**What is needed:**
Among the entries below, find the lines that hold the word "agent" and report them.

(Saved data entries)
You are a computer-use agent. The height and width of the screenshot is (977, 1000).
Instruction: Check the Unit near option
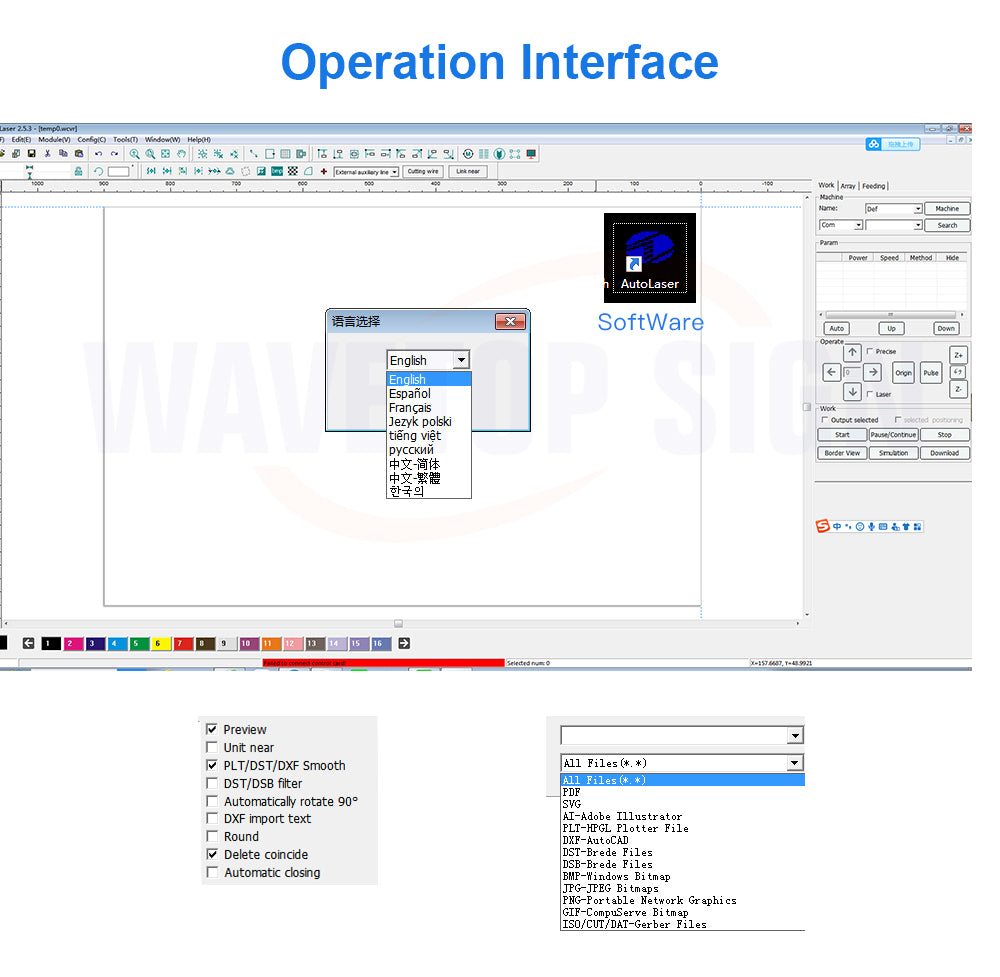pyautogui.click(x=212, y=748)
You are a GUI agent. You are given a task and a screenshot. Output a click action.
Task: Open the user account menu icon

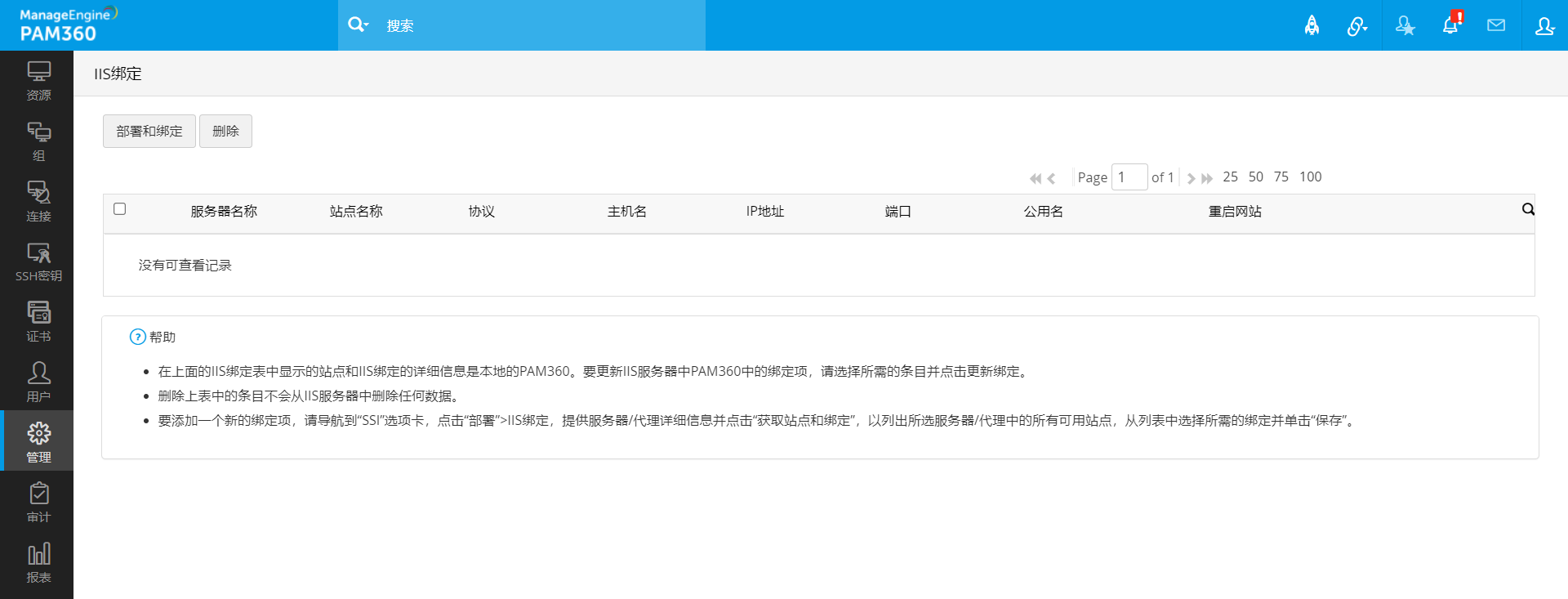[1544, 25]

**Solution to the exercise:**
You are a computer-use agent. The height and width of the screenshot is (977, 1000).
You are a GUI agent. You are given a task and a screenshot. Output a click action.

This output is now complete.